We all have obstacles to overcome, it’s one of the ways that we grow. Some of them just filter into our lives from external sources, and it’s our job to deal with them as they come along. That’s just a normal part of this experience we call life.
Today, I want to discuss a different kind of obstacles. I want to talk about the obstacles that we put in our own way, and then avoid dealing with for various reasons.
Avoiding these obstacles has a cost
If we don’t deal with a self imposed obstacles, our life gets congested. Everything begins to take longer as we search for ways to maneuver around the mess. And eventually, we start to get frustrated as we see our progress grinding to a halt.
I just figured out that I am in this very situation!
As embarrassing as it is to admit, I must confess to being so busy that I wasn’t really aware of the extent of my own self-imposed obstacles. So now that I have decided to face it head on, I thought that sharing my experience might help you identify a similar hidden obstacles in your own life.
You see, it’s quite easy for any of us to run avoidance tactics underneath the surface, while continuing (or attempting) to function normally. By the time we become aware of this subtle maneuvering, chances are good that we have been costing ourselves valuable time and energy. This is the situation I currently find myself in.
What are my personal obstacles?
In a nut shell, I am so extremely resistant to organizing my time and work space that it’s at the point of ridiculousness. It almost feels like a reverse psychology thing that I pull on myself. Whenever I decide to make a schedule, I immediately find some distraction so I can avoid sticking to it. I vow to clean up my desk, and what do I do? I shuffle things around just enough so I can keep working.
What is the effect of these obstacles on my productivity?
At first, it was manageable, but now it’s really beginning to cost me. Not only in terms of productivity, but it is also cutting into my free time and my ability to focus. The more scattered we become, the less efficient we are. When it takes longer to accomplish necessary tasks, the time has to come out of other activities.
The closer I looked, the more I felt the negative implications of not facing these obstacles. A careful examination of the situation and asking myself: “What is the cost?” has accomplished several things that avoidance never would.

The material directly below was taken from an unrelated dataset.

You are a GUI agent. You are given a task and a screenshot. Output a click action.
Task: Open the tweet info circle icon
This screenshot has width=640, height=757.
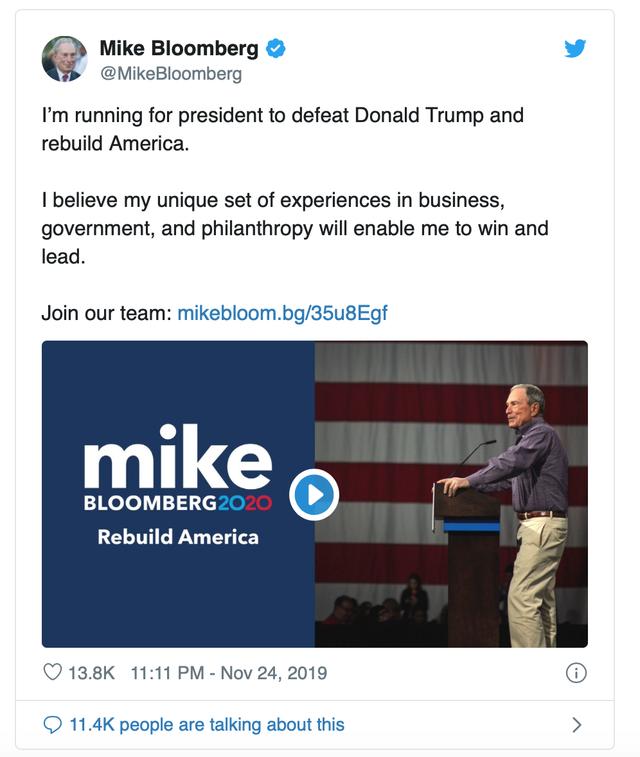click(x=576, y=673)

5 ways to overcome self imposed obstacles
1) Motivation to move away from pain. We are all motivated by a desire to avoid pain and move toward pleasure. Now that I am fully aware of the personal cost of this problem, it has come to represent pain that I want to move away from. I want this pain out of my life ASAP and that is highly motivating.
2) Reversed emotional anchors. Where getting organized once represented an uncomfortable restriction, it now represents pleasure. Having a schedule, and a well organized work space is the antidote for my pain in this area. As I move away from the pain, I am motivated to move toward a pleasurable solution.
3) Increased sense of accomplishment. Having a schedule allows for greater focus and concentration. When I set aside a certain allotment of time for each task, it creates a deadline. Knowing that allows me to really focus on the task at hand without letting myself get sidetracked. Deadlines might feel restrictive, but the resulting sense of accomplishment is well worth it.
4) More free time. I can’t count the number of times I have stayed up late or foregone some other activity with the excuse “I need to work.” Had I been better organized, the work would have been done. So these personal obstacles were affecting more than my work schedule, they were having an impact on my entire life. Truth be told, as much as I enjoy my work, I enjoy spending time with my wife even more.
5) Balance. A happy and satisfying life is all about balance. For busy people who wear many hats and have lots of interests, achieving balance has become an advanced life skill. The more enthusiastic we are about life, the greater the need for this skill. If you want to live life to the full and really enjoy the journey, balance is required.
Like everyone else, I am a student of life. I love to teach, but I also love to learn. Evidently, my next life lesson is appreciating the value of simplifying and becoming more organized. Now that I recognize this, I am excited to make it happen. How about you? What personal obstacles are you dealing with? Are you ready to meet them face to face and get past them? Are you ready to ask yourself: What is this costing me?
Do you have self imposed obstacles to overcome? If so, please share your insights and tips.